FSE 2025
Mon 23 - Fri 27 June 2025 Trondheim, Norway

Code documentation is a critical aspect of software development, serving as a bridge between human understanding and machine-readable code. Beyond assisting developers in understanding and maintaining code, documentation also plays a critical role in automating various software engineering tasks, such as test oracle generation (TOG). In Java, Javadoc comments provide structured, natural language documentation embedded directly in the source code, typically detailing functionality, usage, parameters, return values, and exceptions. While prior research has utilized Javadoc comments in test oracle generation (TOG), there has not been a thorough investigation into their impact when combined with other contextual information, nor into identifying the most relevant components for generating correct and strong test oracles, or understanding their role in detecting real bugs.
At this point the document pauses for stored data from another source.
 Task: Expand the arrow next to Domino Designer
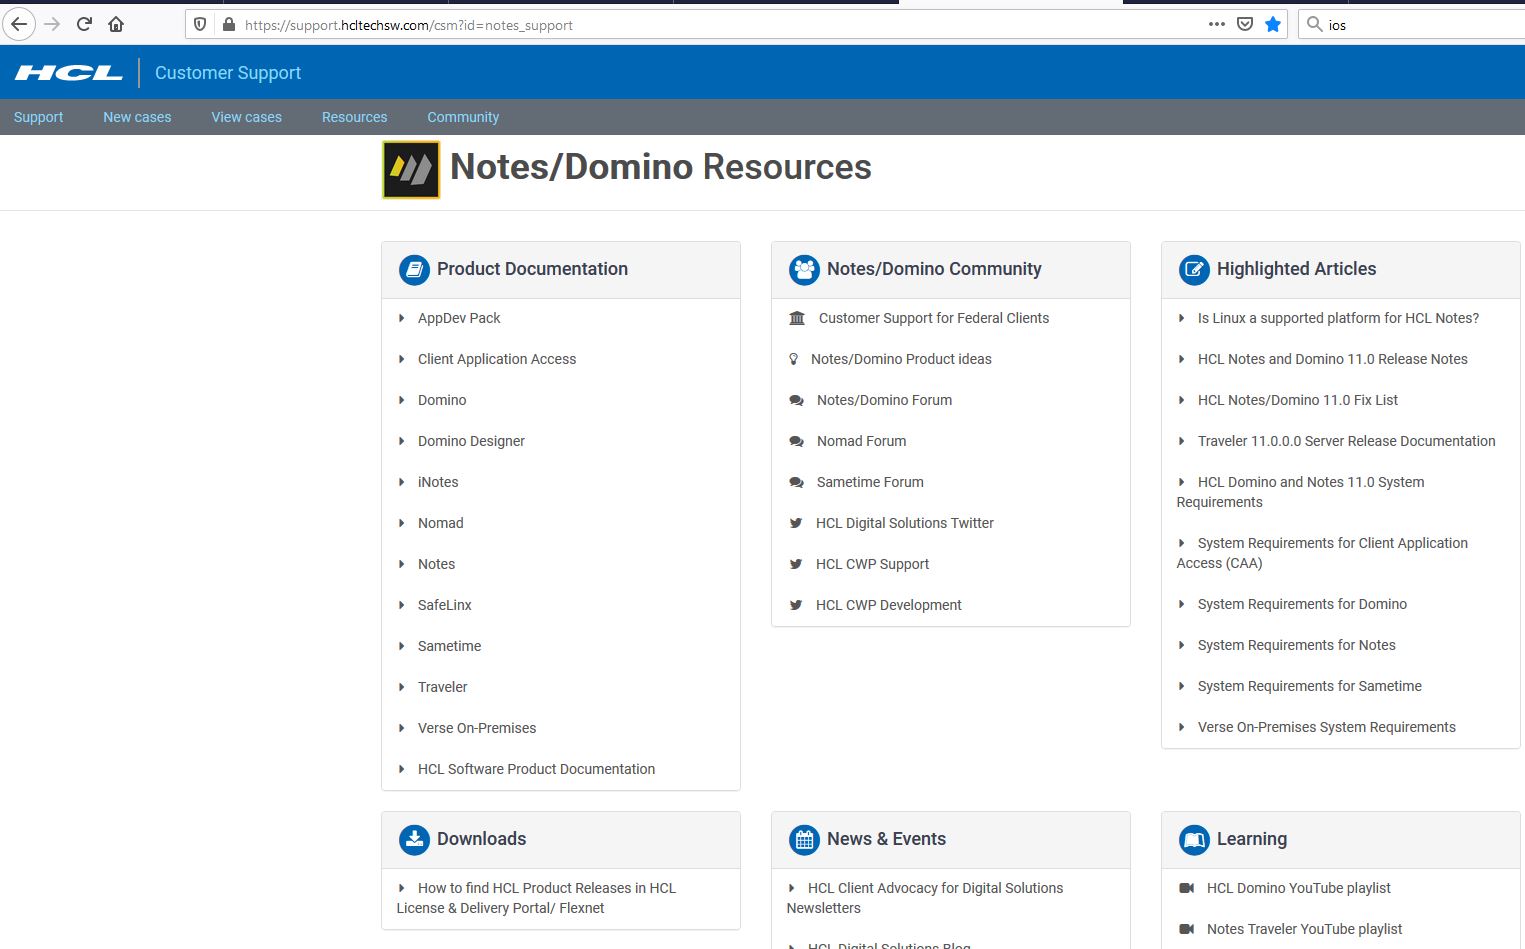click(x=402, y=441)
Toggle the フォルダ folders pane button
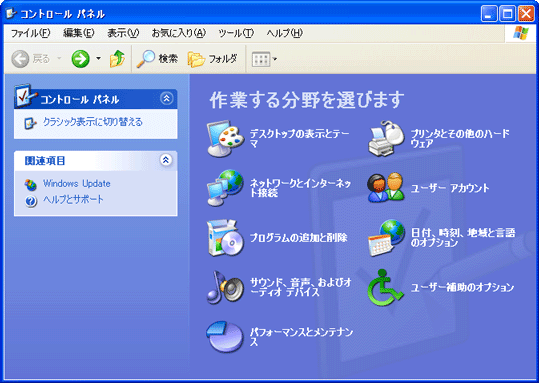The height and width of the screenshot is (383, 539). [213, 59]
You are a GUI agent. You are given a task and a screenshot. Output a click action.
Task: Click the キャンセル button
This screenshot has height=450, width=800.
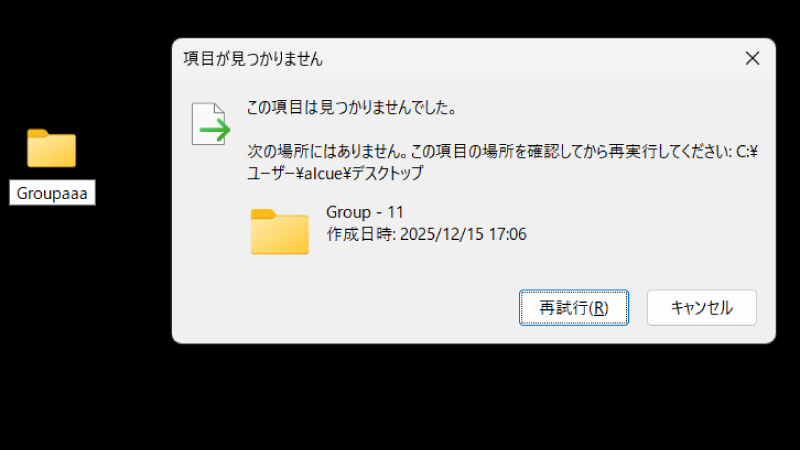pos(702,308)
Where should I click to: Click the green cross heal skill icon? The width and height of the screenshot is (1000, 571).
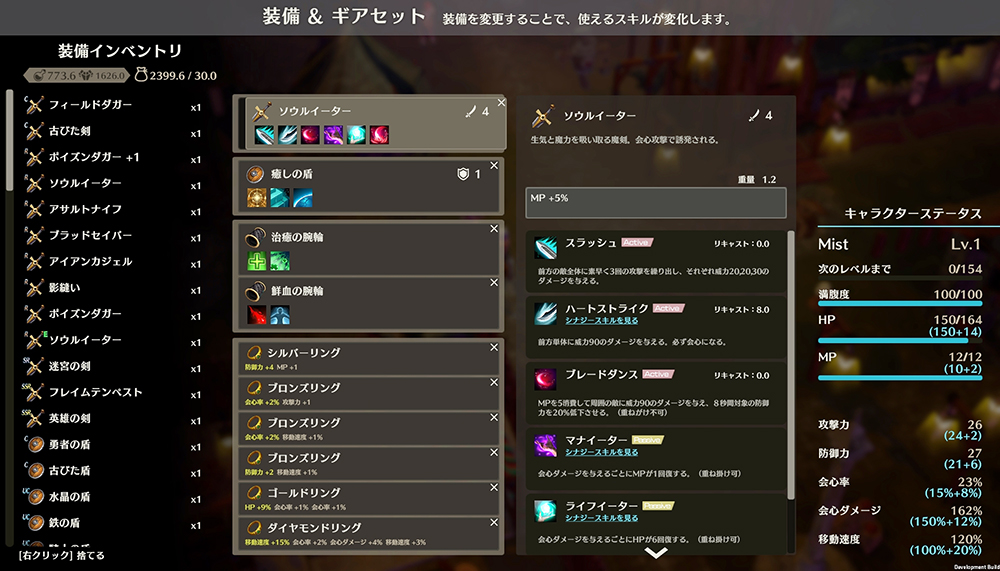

In this study, we dive deep into investigating the impact of Javadoc comments on TOG. We start by fine-tune 10 large language models with three different prompt pairs designed to investigate the impact of Javadoc comments when using with other contextual information. We conduct a systematic analysis to assess the impact of different Javadoc components on TOG. For investigating the generalizability of the Javadoc comments from various sources, we also generate Javadoc comments using GPT-3.5 model. Finally, we perform a thorough bug detection study using Defects4J to understand the role of Javadoc comments in real-world bug detection. Our results show that, in most cases, incorporating Javadoc comments improves the accuracy of test oracles, aligning closely with ground truth. We found that Javadoc comments alone can nearly match the performance achieved when using both Javadoc comments and MUT code. We find that the description and the return tags of the Javadoc comments are most valuable in TOG. Finally, when using just Javadoc comments our method detects between 19% and 94% more real-world bugs in Defects4J than prior methods.